Collected data:
┄┄┄┄┄┄┄┄┄┄

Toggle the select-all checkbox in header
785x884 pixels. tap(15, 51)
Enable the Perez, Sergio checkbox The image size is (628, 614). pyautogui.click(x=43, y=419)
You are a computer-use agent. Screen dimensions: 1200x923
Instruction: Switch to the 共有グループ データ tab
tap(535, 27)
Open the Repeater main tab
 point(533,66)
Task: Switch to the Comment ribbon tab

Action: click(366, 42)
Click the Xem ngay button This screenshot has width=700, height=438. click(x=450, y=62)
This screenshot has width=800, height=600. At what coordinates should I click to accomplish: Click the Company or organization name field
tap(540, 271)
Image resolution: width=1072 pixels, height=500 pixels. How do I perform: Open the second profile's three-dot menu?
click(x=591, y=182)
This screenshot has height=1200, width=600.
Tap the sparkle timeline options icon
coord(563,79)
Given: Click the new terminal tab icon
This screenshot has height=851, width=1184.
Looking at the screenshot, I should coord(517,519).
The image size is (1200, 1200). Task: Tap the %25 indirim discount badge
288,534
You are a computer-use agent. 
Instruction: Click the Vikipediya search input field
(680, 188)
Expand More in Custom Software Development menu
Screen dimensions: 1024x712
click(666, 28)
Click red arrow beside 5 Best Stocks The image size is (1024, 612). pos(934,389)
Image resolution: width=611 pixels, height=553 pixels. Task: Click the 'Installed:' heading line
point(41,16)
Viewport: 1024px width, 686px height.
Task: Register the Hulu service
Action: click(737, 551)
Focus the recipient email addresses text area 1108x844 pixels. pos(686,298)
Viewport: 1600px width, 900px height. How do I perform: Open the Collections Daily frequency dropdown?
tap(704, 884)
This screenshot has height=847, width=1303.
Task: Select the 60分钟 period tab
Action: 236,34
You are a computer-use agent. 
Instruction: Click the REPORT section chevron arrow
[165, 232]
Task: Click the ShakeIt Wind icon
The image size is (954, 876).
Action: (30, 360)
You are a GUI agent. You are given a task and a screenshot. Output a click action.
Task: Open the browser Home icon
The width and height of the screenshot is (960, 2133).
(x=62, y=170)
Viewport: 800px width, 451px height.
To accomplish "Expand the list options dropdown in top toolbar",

┄┄┄┄┄┄┄┄┄┄

- **Prompt**
Retype exactly. Start at the line with "Enable the Perez, Sergio" and stop at the last line of the data.

- **Output below**
Enable the Perez, Sergio checkbox The image size is (628, 614). pyautogui.click(x=43, y=419)
You are a computer-use agent. Screen dimensions: 1200x923
Instruction: Switch to the 共有グループ データ tab
tap(535, 27)
Open the Repeater main tab
 point(533,66)
Task: Switch to the Comment ribbon tab

Action: click(366, 42)
Click the Xem ngay button This screenshot has width=700, height=438. click(x=450, y=62)
This screenshot has width=800, height=600. At what coordinates should I click to accomplish: Click the Company or organization name field
tap(540, 271)
Image resolution: width=1072 pixels, height=500 pixels. How do I perform: Open the second profile's three-dot menu?
click(x=591, y=182)
This screenshot has height=1200, width=600.
Tap the sparkle timeline options icon
coord(563,79)
Given: Click the new terminal tab icon
This screenshot has height=851, width=1184.
Looking at the screenshot, I should coord(517,519).
The image size is (1200, 1200). Task: Tap the %25 indirim discount badge
288,534
You are a computer-use agent. 
Instruction: Click the Vikipediya search input field
(680, 188)
Expand More in Custom Software Development menu
Screen dimensions: 1024x712
click(666, 28)
Click red arrow beside 5 Best Stocks The image size is (1024, 612). pos(934,389)
Image resolution: width=611 pixels, height=553 pixels. Task: Click the 'Installed:' heading line
point(41,16)
Viewport: 1024px width, 686px height.
Task: Register the Hulu service
Action: click(737, 551)
Focus the recipient email addresses text area 1108x844 pixels. pos(686,298)
Viewport: 1600px width, 900px height. How do I perform: Open the Collections Daily frequency dropdown?
tap(704, 884)
This screenshot has height=847, width=1303.
Task: Select the 60分钟 period tab
Action: 236,34
You are a computer-use agent. 
Instruction: Click the REPORT section chevron arrow
[165, 232]
Task: Click the ShakeIt Wind icon
The image size is (954, 876).
Action: (30, 360)
You are a GUI agent. You are given a task and a screenshot. Output a click action.
Task: Open the browser Home icon
The width and height of the screenshot is (960, 2133).
(x=62, y=170)
Viewport: 800px width, 451px height.
To accomplish "Expand the list options dropdown in top toolbar",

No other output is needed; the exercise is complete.